Transcribe the stretch of entries below from the line with "Task: Tap the Safari compass icon" through the line with "Task: Delete the Two-Seater size row", exactly and with both ends included; leave out all other lines.
━━━━━ DATA PROVIDED
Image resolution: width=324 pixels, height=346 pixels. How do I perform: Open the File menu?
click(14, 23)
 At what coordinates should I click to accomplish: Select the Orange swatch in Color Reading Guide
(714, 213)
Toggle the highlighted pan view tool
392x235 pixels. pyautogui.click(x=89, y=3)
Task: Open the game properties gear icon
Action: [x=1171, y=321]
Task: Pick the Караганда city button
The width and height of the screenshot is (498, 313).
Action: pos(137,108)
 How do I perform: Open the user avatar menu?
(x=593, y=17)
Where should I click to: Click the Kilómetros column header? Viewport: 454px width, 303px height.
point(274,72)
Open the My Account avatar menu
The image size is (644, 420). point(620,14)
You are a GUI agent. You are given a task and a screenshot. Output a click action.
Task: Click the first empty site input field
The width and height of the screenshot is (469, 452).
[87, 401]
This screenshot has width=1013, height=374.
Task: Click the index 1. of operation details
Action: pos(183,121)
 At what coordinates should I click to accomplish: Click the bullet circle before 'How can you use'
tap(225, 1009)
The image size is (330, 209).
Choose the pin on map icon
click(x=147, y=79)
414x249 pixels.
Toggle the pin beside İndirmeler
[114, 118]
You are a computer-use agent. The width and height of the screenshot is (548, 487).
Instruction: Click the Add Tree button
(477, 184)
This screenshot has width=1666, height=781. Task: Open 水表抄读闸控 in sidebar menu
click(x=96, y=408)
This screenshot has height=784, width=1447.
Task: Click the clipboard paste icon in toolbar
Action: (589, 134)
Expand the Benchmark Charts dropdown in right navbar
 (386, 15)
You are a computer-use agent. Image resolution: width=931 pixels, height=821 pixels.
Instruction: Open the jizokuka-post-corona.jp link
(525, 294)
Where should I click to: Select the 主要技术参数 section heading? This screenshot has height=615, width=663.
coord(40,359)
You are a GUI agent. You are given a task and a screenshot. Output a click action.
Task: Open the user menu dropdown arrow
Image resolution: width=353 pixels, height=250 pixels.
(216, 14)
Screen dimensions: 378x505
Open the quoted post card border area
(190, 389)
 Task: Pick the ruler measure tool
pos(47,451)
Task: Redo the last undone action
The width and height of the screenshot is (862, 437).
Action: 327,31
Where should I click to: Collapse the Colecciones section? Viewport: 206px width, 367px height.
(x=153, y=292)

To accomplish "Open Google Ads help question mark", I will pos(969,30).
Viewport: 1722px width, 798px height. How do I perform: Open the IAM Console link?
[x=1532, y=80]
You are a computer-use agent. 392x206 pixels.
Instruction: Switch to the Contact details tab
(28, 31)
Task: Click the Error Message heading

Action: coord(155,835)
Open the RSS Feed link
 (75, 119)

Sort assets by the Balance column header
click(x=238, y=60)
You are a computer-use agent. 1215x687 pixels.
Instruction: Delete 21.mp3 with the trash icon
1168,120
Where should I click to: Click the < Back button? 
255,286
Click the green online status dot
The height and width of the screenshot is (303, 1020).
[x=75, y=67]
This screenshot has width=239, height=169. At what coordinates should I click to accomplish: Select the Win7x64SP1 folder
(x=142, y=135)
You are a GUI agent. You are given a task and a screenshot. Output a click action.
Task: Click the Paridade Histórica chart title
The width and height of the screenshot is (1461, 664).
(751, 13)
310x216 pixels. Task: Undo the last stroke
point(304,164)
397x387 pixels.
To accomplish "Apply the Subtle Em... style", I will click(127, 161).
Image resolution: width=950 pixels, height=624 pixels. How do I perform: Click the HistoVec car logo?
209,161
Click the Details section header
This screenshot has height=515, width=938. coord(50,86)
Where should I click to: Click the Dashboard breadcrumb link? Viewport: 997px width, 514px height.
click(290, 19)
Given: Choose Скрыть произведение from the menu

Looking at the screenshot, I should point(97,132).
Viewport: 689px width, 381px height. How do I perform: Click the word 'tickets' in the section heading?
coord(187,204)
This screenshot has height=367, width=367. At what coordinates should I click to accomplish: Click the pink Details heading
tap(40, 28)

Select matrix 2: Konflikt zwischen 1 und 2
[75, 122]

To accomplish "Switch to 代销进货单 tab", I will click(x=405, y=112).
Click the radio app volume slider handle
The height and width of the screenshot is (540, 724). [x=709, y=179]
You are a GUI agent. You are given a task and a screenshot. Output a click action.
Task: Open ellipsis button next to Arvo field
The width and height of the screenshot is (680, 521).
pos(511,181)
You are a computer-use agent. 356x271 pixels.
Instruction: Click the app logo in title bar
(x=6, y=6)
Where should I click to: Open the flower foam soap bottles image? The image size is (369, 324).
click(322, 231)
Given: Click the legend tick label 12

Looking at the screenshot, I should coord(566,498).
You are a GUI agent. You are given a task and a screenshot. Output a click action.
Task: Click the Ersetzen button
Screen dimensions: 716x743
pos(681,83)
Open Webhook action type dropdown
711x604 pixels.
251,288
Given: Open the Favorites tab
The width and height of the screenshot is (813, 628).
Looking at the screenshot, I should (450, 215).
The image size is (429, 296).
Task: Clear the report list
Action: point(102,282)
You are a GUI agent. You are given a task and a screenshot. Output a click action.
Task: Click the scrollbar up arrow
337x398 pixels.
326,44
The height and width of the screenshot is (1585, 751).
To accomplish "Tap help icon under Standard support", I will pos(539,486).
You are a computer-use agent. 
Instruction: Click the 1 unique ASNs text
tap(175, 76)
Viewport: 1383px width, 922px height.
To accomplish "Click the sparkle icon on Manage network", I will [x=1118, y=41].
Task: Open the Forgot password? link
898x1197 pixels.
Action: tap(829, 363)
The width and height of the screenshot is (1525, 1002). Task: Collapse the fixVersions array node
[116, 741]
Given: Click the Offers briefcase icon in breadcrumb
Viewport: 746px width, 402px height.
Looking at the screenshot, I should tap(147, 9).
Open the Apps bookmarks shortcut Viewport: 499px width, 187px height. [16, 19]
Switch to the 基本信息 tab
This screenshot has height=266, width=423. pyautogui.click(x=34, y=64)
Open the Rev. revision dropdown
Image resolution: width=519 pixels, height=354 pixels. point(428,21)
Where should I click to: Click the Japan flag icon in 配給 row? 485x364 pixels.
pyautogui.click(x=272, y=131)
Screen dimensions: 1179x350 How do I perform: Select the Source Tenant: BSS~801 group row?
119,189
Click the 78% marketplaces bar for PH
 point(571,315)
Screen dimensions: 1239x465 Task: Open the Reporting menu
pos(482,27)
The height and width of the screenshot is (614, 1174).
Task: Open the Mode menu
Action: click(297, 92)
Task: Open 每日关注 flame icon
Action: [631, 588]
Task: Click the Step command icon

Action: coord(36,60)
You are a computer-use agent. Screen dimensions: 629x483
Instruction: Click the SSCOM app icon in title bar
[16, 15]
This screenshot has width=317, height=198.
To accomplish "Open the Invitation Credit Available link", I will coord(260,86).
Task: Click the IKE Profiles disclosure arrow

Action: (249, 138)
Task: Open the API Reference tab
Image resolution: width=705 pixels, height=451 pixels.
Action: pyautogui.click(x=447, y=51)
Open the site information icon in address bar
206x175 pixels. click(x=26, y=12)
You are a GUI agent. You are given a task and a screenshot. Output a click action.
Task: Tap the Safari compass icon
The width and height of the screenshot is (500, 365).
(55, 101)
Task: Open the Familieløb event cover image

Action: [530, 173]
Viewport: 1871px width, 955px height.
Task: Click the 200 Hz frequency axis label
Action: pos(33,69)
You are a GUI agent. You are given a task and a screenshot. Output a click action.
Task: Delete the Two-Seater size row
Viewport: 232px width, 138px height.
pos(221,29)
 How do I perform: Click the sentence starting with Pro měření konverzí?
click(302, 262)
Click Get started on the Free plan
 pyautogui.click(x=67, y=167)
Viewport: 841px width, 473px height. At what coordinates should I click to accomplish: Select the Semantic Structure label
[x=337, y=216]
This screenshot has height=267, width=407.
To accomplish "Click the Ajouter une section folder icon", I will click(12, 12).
━━━━━━━━━━
ANSWER FOR THE TASK.
Task: Tap the Safari compass icon
The width and height of the screenshot is (500, 365).
(55, 101)
Task: Open the Familieløb event cover image

Action: [530, 173]
Viewport: 1871px width, 955px height.
Task: Click the 200 Hz frequency axis label
Action: pos(33,69)
You are a GUI agent. You are given a task and a screenshot. Output a click action.
Task: Delete the Two-Seater size row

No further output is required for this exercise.